If you decide to change that class’ actions as your application grows either in size or complexity, you should be able to do this safely without the worry that multiple tests outside of that class will break. Classes shouldn’t care about how another class does what it does, just feel safe in the knowledge that they can ask it to do something and it will.

How to achieve it?

Think about how reliant your class is on knowing intricate details about another class in order to achieve its functionality. This may raise questions about whether your classes are safely encapsulated and whether they are indeed singly responsible. If you have the time, test your application by making a change to a data structure, (e.g changing how my board is stored from an array to a hash) and see what happens when you do.


What is it?

Polymorphism put simply, refers to one action which is performed in different ways. As I’ve come to understand it, polymorphism is generally supported by having parent and child classes. As children of a parent superclass, subclasses inherit behaviours, however how they enact those behaviours differs.

Why does it matter?

Polymorphic classes support encapsulation as they allow multiple child classes to inherit the same properties and behaviour. An external class which needs to interact with these multiple children doesn’t need to know which child it’s interacting with. It simply knows that all of them have a method that it can send the same message to and receive a response from. How that specific child produces that response is of no concern.

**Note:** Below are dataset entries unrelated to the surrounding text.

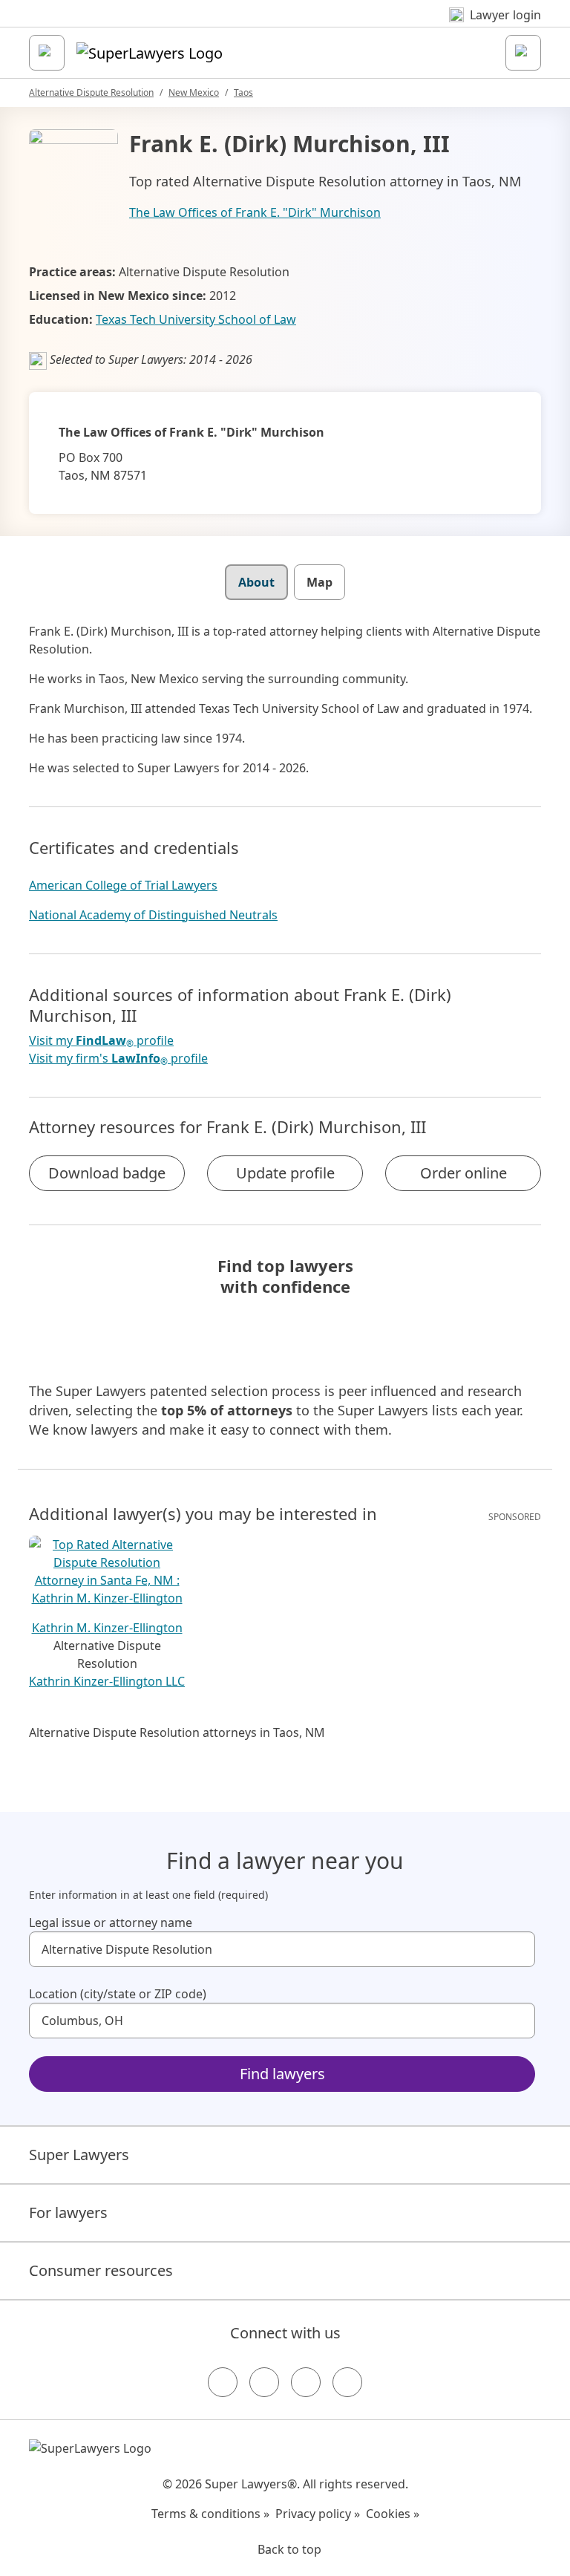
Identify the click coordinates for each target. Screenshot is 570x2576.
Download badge (107, 1173)
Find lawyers (282, 2074)
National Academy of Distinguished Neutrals (153, 915)
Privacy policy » (317, 2513)
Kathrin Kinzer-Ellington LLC (107, 1681)
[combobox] (282, 1949)
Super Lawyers (79, 2155)
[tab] (256, 582)
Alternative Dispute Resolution (91, 92)
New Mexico (193, 92)
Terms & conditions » (210, 2513)
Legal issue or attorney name (110, 1922)
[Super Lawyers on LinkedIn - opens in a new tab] (347, 2382)
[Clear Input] (517, 1949)
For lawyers (68, 2212)
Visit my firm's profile (118, 1058)
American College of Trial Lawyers (123, 885)
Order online (463, 1173)
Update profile (285, 1173)
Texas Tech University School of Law (196, 319)
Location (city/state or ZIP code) (117, 1994)
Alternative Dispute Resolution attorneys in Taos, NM (177, 1732)
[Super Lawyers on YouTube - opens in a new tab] (306, 2382)
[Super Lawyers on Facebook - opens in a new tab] (223, 2382)
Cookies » (392, 2513)
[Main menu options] (47, 53)
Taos (243, 92)
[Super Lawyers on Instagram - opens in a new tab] (264, 2382)
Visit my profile (101, 1040)
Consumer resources (101, 2270)
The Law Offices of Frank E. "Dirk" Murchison (255, 212)
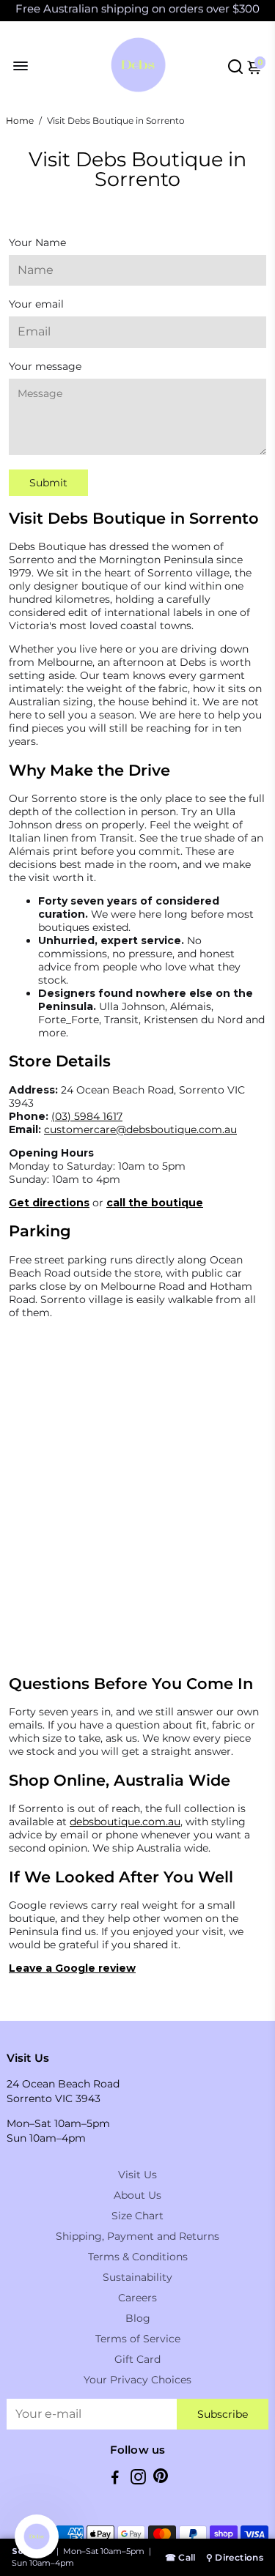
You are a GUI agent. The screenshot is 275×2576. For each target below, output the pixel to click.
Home (20, 120)
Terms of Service (137, 2339)
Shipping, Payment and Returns (137, 2236)
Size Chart (137, 2215)
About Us (137, 2195)
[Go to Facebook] (115, 2479)
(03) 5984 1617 (86, 1116)
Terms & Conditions (138, 2257)
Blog (137, 2318)
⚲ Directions (234, 2557)
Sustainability (137, 2277)
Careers (137, 2298)
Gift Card (137, 2359)
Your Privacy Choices (137, 2380)
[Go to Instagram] (138, 2479)
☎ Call (180, 2557)
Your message (45, 366)
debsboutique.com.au (125, 1821)
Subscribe (222, 2414)
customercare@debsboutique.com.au (140, 1129)
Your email (36, 304)
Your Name (37, 242)
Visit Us (137, 2174)
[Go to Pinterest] (160, 2479)
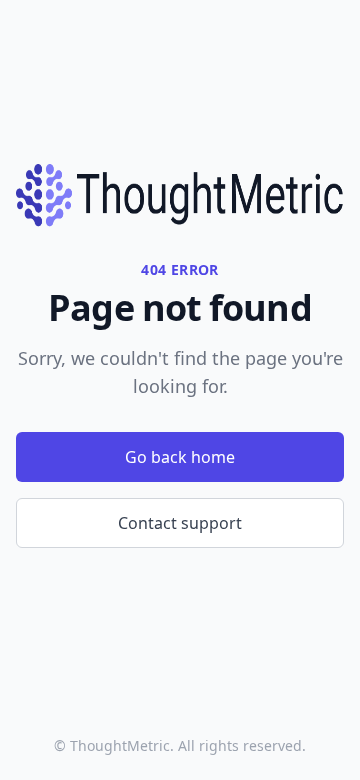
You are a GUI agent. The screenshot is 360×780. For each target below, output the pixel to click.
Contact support (180, 523)
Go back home (180, 457)
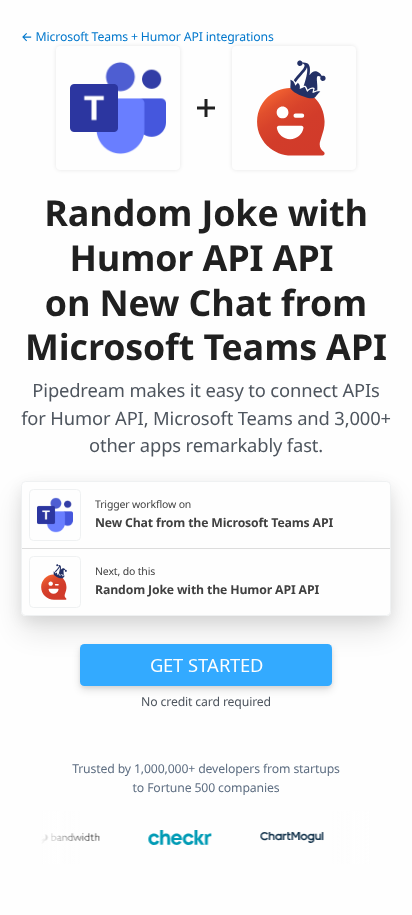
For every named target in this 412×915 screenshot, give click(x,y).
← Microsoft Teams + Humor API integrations (147, 36)
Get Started (206, 664)
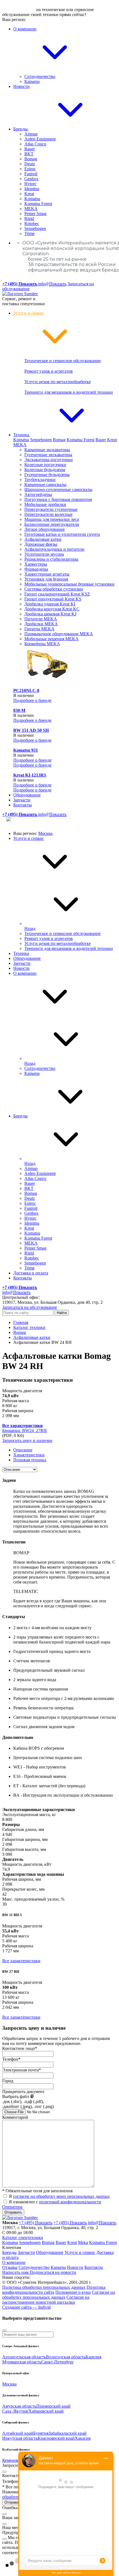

If you were building an application for a store which needs to deal with multiple product types but which all have the same properties, e.g. weight, you can have one other class which can call .weight on all these different products easily and receive the weight value.

My visual description of what my class structure for different player types might look like if it were polymorphic.

How to achieve it?

Thinking of the picture below, in a game of chess you might have a parent class ChessPiece. Child classes of ChessPiece would be the various individual pieces such as Pawn orRook which all have a method move_piece. According to the rules for how that piece calculates and makes it’s move, the details of how they produce their move will differ. However our Game will simply be concerned that it can call pawn.move_piece or rook.move_piece, and will receive a response from whichever child move_piece is called on.

Duck types

What is it?

Whilst I’d originally thought that this was exactly the same as polymorphism, it turns out that there are subtle differences between the two.

As I don’t actually have a Player superclass in my application, my Human and Computer are simple duck types which my Game is able to interact with when it calls current_player.get_move. In this way, my Game only cares that the class it’s interacting with has a method name which matches the one it’s looking for and that it gets a response that it can handle.

My visual description of how my Human and Computer classes are duck typed

Why does it matter?

This maintains SRP and encapsulation as Game doesn’t have to be concerned with whether it’s interacting with a duck or not, just that the thing quacks when asked.

How to achieve it?

If you create a method of the same name in different classes, which can be called by a separate class, you have created a duck type. Be careful to ensure that:

  • this is intentional (in all other circumstances you wouldn’t usually have the same method name across classes in your application), and
  • that the return value is one which the external class calling the method can handle
Screenshot of my Game class, which is able to call get_move irrespective of whether the current player is human or is a computer.

Learning about these four areas has already highlighted many ways in which my application can be better coded. I’m prepared for breaking tests whilst I fix these!!

(Note: further explanations about what objects and classes are have been omitted).